> _Activity_
First find the line with "You are a computer-use", then reproduce it and all following lines of the data to the end, exactly and with no pictures, adding nothing.

> _Source material_

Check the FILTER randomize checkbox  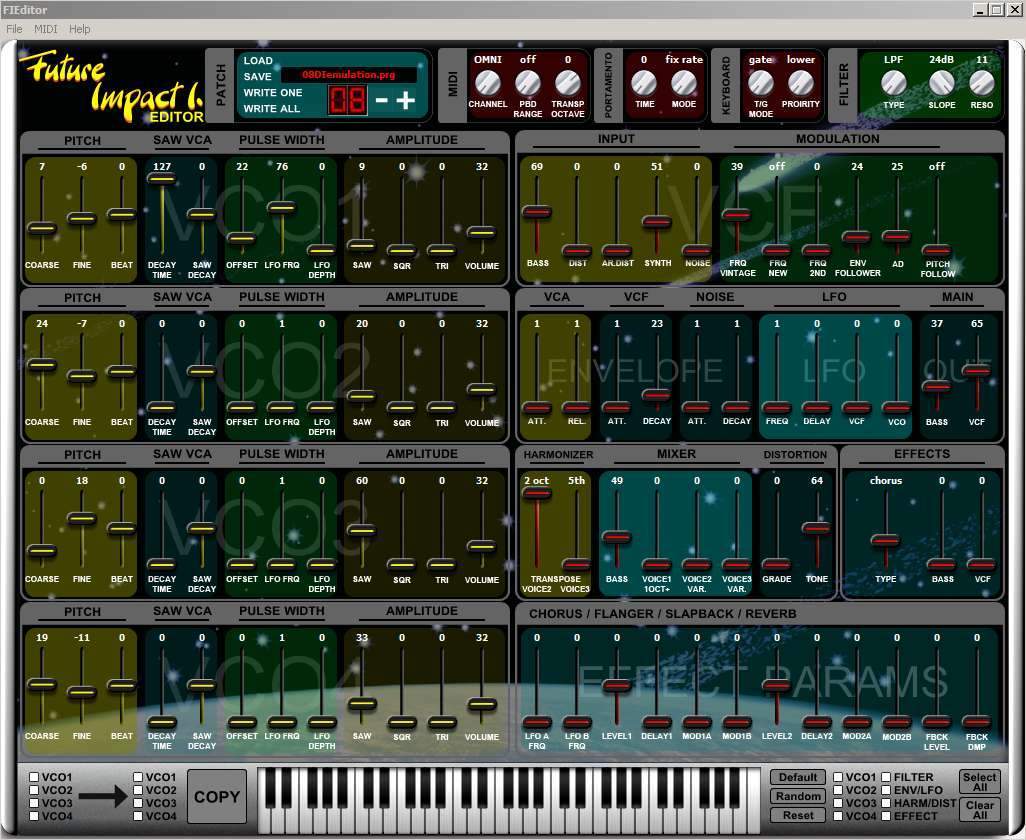tap(886, 777)
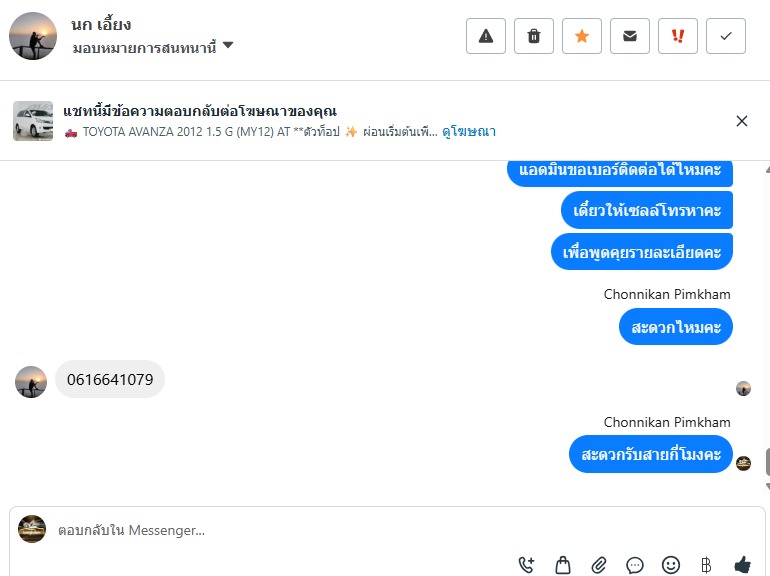Open นก เอี๊ยง profile picture in header

[x=33, y=36]
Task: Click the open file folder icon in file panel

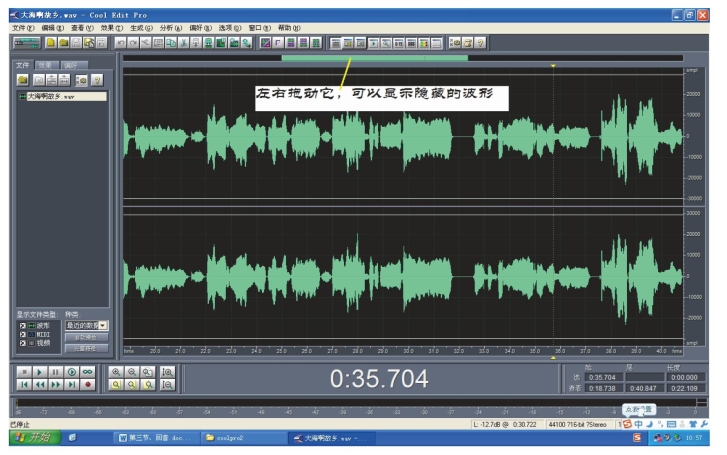Action: point(23,79)
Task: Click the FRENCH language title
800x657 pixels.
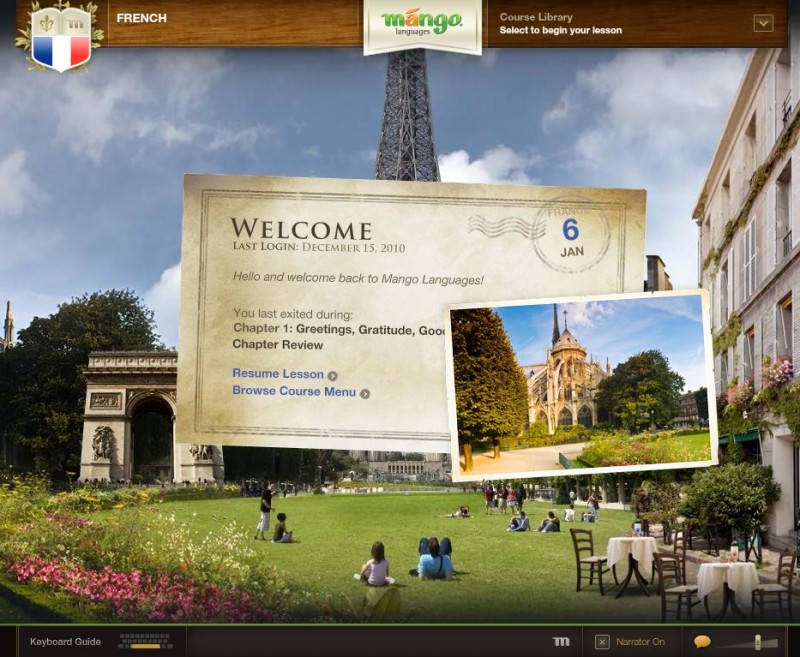Action: (141, 18)
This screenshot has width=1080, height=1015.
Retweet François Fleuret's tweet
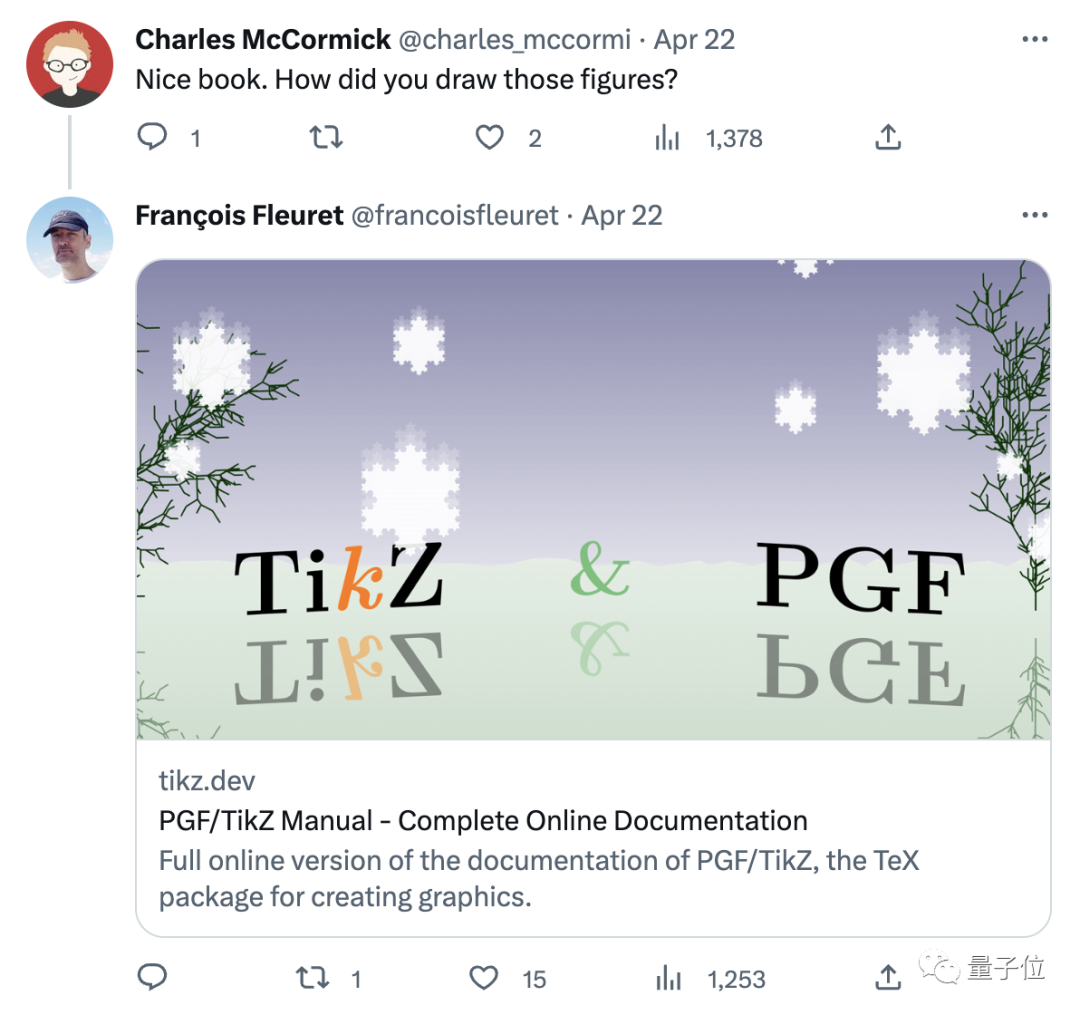pyautogui.click(x=313, y=978)
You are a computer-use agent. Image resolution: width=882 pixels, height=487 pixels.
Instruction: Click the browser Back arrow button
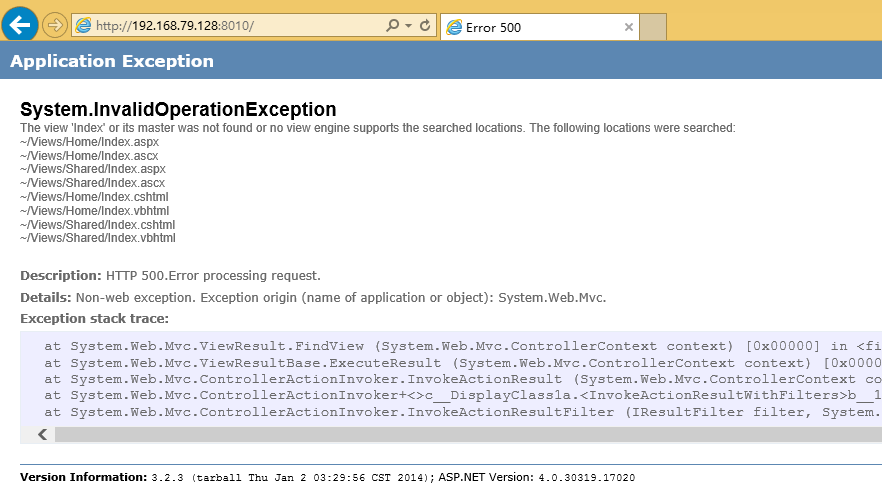[x=20, y=25]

> _Answer_
You are a computer-use agent. Image resolution: width=882 pixels, height=487 pixels.
Instruction: Click the browser Back arrow button
[x=20, y=25]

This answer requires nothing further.